Mini-batch k-Means versus k-Means to Cluster English Tafseer Text: View of Al-Baqarah Chapter
Keywords:Text mining, text clustering, k-means algorithm, mini-batch k-means algorithm, tafseer translation, Al-Baqarah chapter
Al-Quran is the primary text of Muslims' religion and practise. Millions of Muslims around the world use al-Quran as their reference guide, and so knowledge can be obtained from it by Muslims and Islamic scholars in general. Al-Quran has been reinterpreted to various languages in the world, for example, English and has been written by several translators. Each translator has ideas, comments and statements to translate the verses from which he has obtained (Tafseer). Therefore, this paper tries to cluster the translation of the Tafseer using text clustering. Text clustering is the text mining method that needs to be clustered in the same section of related documents.

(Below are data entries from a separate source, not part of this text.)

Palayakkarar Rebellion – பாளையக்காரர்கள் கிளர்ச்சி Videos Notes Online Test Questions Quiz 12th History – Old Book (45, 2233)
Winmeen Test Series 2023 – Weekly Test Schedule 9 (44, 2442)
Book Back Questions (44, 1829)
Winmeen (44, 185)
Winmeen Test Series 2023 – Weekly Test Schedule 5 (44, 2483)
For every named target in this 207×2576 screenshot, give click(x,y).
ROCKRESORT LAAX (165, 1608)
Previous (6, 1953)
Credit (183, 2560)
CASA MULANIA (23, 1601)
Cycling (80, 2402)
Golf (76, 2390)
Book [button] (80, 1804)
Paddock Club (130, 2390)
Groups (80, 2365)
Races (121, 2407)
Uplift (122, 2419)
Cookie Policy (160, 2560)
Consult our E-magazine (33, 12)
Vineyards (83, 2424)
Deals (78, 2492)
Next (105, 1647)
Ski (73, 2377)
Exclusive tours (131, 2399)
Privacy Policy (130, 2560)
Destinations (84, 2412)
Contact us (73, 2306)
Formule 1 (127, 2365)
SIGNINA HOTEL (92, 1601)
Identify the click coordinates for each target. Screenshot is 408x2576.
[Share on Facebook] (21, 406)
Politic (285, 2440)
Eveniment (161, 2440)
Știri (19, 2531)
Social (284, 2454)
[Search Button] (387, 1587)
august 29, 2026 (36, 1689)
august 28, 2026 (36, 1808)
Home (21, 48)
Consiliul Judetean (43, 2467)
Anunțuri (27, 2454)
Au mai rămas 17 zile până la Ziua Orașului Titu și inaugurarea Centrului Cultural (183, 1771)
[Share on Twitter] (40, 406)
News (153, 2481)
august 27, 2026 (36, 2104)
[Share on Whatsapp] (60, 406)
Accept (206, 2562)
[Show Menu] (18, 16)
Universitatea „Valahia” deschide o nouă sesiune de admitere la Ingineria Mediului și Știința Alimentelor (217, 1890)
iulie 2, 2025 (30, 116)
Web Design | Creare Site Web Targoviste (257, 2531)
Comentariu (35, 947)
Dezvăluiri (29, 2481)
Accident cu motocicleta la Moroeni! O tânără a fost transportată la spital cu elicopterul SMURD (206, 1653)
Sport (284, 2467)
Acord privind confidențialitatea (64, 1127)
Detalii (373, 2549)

The study adapted (mini-batch k-means and k-means) algorithms of clustering techniques to explain and to define the link between keywords known as features or concepts for Al-Baqarah chapter of 286 verses. For this dataset, data preprocessing and extraction of features using TF-IDF (Term Frequency-Inverse Document Frequency), and PCA (Principal Component Analysis) applied. Results show two/three-dimensional clustering plotting assigning seven cluster categories (k=7) for the Tafseer. The implementation time of the mini-batch k-means algorithm (0.05485s) outperforms the time of the k-means algorithm (0.23334s). Finally, the features 'god', 'people', and 'believe' was the most frequent features.